ROME—Putting an end to much speculation, the Vatican on Wednesday announced that Dallas Bishop Kevin Farrell has been appointed by Pope Francis to head the Vatican’s newly created mega-office on the family, laity, and life issues.

Born in Ireland in 1947, Farrell has served as bishop of Dallas since 2007. Starting Sept. 1, he’ll become the Prefect of the Dicastery for the Laity, Family and Life.

The creation of this new office is part of Francis’ attempt to reform the Roman Curia, meaning the government of the Catholic Church.

His older brother, Bishop Brian Farrell, currently serves as Secretary of the Vatican’s Pontifical Council for Promoting Christian Unity. As a fun fact, the younger brother, created a bishop a year before his elder, has been quoted saying there’s “still some of that sibling rivalry” between the two.

The statutes for the office now headed by Farrell were announced last June, and the office comes from the merger of two current Vatican departments: The Pontifical Council for the Laity and the Pontifical Council for the Family. The Pontifical Academy for Life will also be connected to this new department.

The decision to put these three together has garnered the new office the label of “mega-dicastery.”

The Vatican statement announcing Farrell’s new position gave no indication as to where Polish Cardinal Stanislaw Rylko, currently head of the Council for the Laity, will go to next. Italian Archbishop Vincenzo Paglia, until now head of the Council for the Family, was appointed new president of the Pontifical Academy for Life.

Cardinal Donald Wuerl, Archbishop of Washington and a close Francis adviser, released a statement on Wednesday describing the appointment as “welcome news” given Farrell’s “demonstrated pastoral skills and his recognized administrative abilities.”

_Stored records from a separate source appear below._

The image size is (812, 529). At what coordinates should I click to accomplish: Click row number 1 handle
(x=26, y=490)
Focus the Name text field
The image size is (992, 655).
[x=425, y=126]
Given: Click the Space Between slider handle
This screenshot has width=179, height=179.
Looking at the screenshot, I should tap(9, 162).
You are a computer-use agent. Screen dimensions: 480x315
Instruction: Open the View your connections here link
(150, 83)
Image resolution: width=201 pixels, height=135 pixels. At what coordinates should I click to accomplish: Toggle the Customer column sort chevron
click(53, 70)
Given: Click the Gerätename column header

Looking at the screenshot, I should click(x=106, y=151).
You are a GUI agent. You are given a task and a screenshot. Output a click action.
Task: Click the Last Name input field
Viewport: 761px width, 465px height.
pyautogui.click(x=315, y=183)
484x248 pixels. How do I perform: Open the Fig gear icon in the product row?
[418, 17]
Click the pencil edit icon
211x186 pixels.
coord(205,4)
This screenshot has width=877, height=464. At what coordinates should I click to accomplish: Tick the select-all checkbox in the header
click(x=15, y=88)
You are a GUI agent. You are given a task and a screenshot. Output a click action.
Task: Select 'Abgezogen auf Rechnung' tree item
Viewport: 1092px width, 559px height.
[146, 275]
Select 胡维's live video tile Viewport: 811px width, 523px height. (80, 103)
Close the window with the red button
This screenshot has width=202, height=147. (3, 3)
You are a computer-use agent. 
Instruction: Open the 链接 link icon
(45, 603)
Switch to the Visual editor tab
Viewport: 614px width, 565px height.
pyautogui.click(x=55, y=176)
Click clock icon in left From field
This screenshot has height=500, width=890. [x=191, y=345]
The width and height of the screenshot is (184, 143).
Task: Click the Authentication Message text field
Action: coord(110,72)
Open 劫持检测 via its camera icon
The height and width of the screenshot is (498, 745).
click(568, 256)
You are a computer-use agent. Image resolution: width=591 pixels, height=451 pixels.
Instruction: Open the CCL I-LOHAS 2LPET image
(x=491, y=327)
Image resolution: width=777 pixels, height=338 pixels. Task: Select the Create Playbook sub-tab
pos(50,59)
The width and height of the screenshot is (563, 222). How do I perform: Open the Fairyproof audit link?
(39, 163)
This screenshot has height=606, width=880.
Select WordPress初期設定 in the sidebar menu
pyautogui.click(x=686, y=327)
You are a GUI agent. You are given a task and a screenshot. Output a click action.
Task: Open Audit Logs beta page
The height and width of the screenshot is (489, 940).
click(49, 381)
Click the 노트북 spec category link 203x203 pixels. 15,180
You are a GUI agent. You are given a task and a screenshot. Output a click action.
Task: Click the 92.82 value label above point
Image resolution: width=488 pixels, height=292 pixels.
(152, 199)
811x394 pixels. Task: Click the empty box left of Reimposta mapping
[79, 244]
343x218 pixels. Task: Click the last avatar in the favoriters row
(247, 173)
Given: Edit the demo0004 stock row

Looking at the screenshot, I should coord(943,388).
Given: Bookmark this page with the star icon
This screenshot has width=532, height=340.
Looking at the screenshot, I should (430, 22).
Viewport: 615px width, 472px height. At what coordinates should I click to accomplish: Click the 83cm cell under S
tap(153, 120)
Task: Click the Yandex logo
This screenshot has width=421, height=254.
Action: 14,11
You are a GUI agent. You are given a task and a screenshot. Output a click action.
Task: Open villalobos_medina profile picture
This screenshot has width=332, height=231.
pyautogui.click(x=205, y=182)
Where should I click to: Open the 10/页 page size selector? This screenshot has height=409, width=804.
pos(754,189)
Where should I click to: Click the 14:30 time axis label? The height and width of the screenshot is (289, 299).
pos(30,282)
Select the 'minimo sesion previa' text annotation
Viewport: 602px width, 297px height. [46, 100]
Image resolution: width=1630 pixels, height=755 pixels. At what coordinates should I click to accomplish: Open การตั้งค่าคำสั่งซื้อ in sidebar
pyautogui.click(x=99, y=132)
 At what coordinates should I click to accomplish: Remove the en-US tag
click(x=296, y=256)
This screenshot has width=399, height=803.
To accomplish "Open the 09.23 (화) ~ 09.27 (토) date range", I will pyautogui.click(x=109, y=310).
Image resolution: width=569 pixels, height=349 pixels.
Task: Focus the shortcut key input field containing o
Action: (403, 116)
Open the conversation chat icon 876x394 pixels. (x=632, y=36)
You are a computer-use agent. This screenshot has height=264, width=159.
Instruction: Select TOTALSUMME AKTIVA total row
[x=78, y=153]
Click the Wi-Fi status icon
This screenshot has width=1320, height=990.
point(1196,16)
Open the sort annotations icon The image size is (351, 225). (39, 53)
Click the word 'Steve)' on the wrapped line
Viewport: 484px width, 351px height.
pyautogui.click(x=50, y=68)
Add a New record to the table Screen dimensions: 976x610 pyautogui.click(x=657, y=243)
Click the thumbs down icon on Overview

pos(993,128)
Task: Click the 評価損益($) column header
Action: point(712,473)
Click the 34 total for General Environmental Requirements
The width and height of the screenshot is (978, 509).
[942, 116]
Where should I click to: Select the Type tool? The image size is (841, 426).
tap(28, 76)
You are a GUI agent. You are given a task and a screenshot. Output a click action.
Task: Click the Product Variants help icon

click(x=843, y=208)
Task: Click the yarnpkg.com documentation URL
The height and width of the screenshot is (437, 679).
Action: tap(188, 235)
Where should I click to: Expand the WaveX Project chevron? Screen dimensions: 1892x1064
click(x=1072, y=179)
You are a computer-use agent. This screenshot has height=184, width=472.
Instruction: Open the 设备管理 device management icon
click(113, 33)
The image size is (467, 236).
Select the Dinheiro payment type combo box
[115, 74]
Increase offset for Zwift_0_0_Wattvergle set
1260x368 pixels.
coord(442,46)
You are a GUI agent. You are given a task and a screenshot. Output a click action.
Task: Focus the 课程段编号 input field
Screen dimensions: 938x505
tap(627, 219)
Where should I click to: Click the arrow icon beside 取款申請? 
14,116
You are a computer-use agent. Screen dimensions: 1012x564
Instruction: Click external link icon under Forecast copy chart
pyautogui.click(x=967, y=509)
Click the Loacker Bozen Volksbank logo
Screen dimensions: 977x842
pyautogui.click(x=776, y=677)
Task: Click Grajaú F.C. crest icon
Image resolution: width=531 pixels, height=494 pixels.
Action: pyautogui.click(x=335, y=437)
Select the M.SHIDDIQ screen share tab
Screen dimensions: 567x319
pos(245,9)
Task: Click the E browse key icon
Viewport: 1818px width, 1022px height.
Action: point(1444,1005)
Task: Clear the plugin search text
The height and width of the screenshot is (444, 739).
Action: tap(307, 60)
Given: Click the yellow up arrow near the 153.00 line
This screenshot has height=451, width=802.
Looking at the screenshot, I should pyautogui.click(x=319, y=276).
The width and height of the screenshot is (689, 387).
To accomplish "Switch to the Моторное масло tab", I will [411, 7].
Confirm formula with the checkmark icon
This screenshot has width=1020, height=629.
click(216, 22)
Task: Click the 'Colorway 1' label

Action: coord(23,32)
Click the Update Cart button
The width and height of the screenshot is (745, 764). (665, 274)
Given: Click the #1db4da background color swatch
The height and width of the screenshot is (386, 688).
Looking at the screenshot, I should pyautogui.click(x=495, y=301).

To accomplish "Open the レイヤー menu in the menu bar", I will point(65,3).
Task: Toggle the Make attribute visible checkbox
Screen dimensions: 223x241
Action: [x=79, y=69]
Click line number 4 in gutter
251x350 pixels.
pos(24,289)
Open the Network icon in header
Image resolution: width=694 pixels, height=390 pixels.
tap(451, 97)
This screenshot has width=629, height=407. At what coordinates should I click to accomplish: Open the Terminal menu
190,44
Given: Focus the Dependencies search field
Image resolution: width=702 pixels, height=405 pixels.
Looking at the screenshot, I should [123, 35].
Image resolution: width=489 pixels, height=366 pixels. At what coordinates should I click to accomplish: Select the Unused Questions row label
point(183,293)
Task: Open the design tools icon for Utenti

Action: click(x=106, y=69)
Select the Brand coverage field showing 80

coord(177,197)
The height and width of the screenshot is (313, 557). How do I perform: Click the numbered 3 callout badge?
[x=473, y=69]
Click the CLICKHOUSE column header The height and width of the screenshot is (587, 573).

Farrell and Wuerl worked together in DC in 2006-2007, where the new Vatican official served as an auxiliary bishop before being transferred to Dallas.

He started out as a Legionaries of Christ priest, but left in 1984 to become a member of the diocesan clergy.

He obtained his Bachelor of Arts degree from the University of Salamanca in Spain, studied philosophy and theology at Rome’s Pontifical Gregorian University, and dogmatic and pastoral theology in the Pontifical University of St. Thomas Aquinas.

Farrell also holds a Master’s in business and administration from the University of Notre Dame, which probably came in handy when he served as treasurer of the U.S. Conference of Catholic Bishops (USCCB) and chairman of the bishops’ Committee on Budget and Finance.

Ordained a priest in Rome, he began his ministry in Monterrey, Mexico, where he served for seven years (and perfected Spanish). In 1984, Farrell was assigned to the United States and incardinated in the Archdiocese of Washington, D.C.

John Paul II made him auxiliary bishop in 2001.

In Wednesday’s statement, Wuerl also lauded Francis’ decision to create the new dicastery, saying it’s the pope’s way to call the attention of the whole Church “to the role of the laity and the importance of a robust, pastoral activity and support of family and married life.”

“How appropriate that so soon after the publication of the post-synodal apostolic exhortation, Amoris Laetitia, with its widespread and wholehearted reception in the Church, we would now have a new Vatican office to further that important ministry,” Wuerl said.

Although early in the reform Francis had voiced the possibility of a married couple heading this new dicastery, the document released on June 4 had anticipated it’d be led by a prefect, always a cardinal or an archbishop “unless specified” by “some special law.”

The new office will also have a secretary, “who could be a lay person,” and three sub-secretaries, one for laity, one for family and one for life, who according to the statutes “will have to be laity.”

The norms, approved by Francis “ad experimentum,” say the new department will promote “the pastoral care of the family, maintain the dignity and basic good of the Sacrament of marriage, favor the rights and responsibilities of the Church in civil society.”

Francis’ reform of the curia will conclude with a revised, or completely new, version of Pastor Bonus, currently the curia’s internal constitution, issued by Pope John Paul II and which the Argentine pontiff decided to revise with the help of a group of nine cardinal advisers.